Global News

This article first appeared in Infobae on July 19, 2021.

Authorities in Mexico and the United States are investigating the U.S. firm WhiteWater Midstream for the alleged case of corruption in millionaire contracts with the Federal Electricity Commission (CFE), the Mexican state electricity company, which, in turn, warned that it will take legal action against several former officials for this case.

Last Friday, through a statement, the CFE assured that the contracts were delivered to WhiteWater between 2016 and 2017, in the last years of the administration of former President Enrique Peña Nieto, under suspicious circumstances given that the company was recently created and had no assets or experience in the industry.

“The contracts with this company are unfavorable and unbalanced, with leonine clauses and conditions such as CFE cannot terminate under any circumstances a gas contract for 15 years, cannot penalize the private company under situations of non-compliance in the supply, the amounts of CFE’s guarantees to the company are out of market and the gas volumes are increasing and without being linked to the needs with CFE’s generation plants,” the report states.

Likewise, the state-owned electric company added that it tried to initiate a process to renegotiate the conditions of the contracts, however, the company’s executives refused to reach an agreement.

Reuters news agency tried to contact WhiteWater’s spokespersons to find out their position, but was unsuccessful.

It should be noted that, according to the CFE, among the suspicious contracts is that of a gas pipeline in the United States for “billions of dollars” and for more than 20 years, which was assigned without a bidding process and without the approval of the Ministry of Finance.

“There is a gas pipeline contract in the United States, which was unnecessary for CFE’s purposes and needs, that was assigned without a transparent and competitive bidding process that guaranteed the best conditions for the Commission and the Mexican State,” the statement said.

An investigation by the journalistic platform for the Americas, CONNECTAS, called “The unknown winners of the energy reform in Mexico”, names as one of the main beneficiaries, precisely, the company WhiteWater.

Then they explain how Guillermo Turrent, who after 16 years in the United States, returned to Mexico in 2013 – in the six-year term of Peña Nieto – to join the CFE staff.
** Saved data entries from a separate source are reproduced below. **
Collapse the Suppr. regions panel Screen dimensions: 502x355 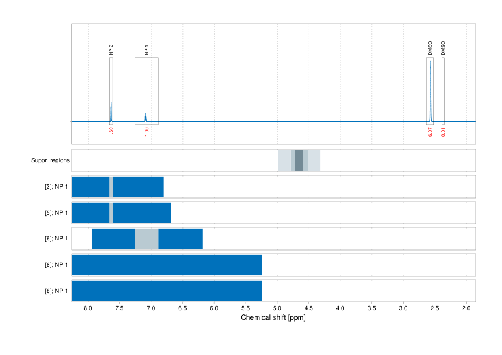coord(51,160)
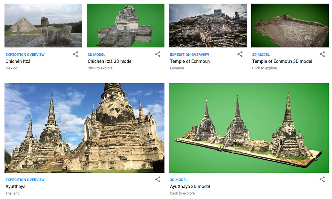The width and height of the screenshot is (332, 199).
Task: Share the Chichén Itzá 3D model
Action: 158,54
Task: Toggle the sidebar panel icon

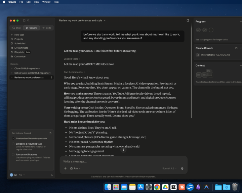Action: tap(24, 20)
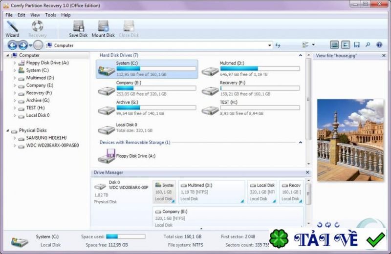Open the Tools menu
This screenshot has width=391, height=254.
50,15
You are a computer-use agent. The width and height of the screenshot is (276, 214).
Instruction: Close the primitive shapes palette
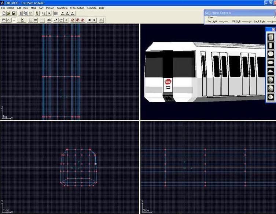[x=273, y=29]
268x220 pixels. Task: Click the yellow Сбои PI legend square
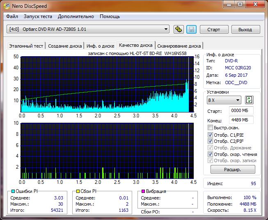tap(78, 192)
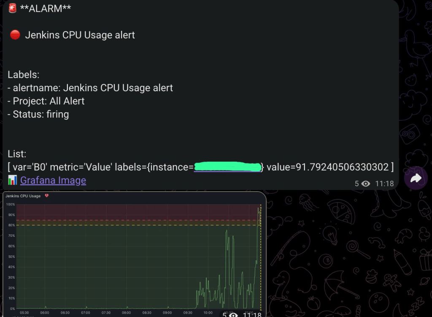Click the Jenkins CPU Usage panel title
The height and width of the screenshot is (317, 432).
pyautogui.click(x=23, y=196)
In 2015 he became the director of CFE International, the CFE subsidiary in charge of managing negotiations with foreign companies, which, by the way, was so well protected legally in its creation, that it managed to leave it out of the responsibility of explaining its operations.

Guillermo Turrent is currently under investigation for signing the contracts that the CFE itself is now complaining about. According to CONNECTAS’ investigation, his relationship with the WhiteWater businessmen is far from being a mere coincidence.

And the fact is that he worked at Shell with the one who was the founder of WhiteWater Midstream in 2016, when those agreements were signed, named Matthew Calhoun. At the end of the 90s, the U.S. state of California experienced what Mexico experienced with its energy reform: they opened up to private initiative in search of lower prices for citizens.

But the opposite happened and in the early 2000s California suffered an energy crisis so serious that it triggered blackouts – with terrible losses in the millions of dollars – in cities such as San Diego and San Francisco. Shell, according to investigations, took advantage of the prices that were being imposed by the crisis to sell competitively. And the names of Turrent and Calhoun figured in the whole scheme, although they were not accused in it.

As CONNECTAS points out, after doing that in California, they again found themselves facing a newly liberalized state energy market: the Mexican one.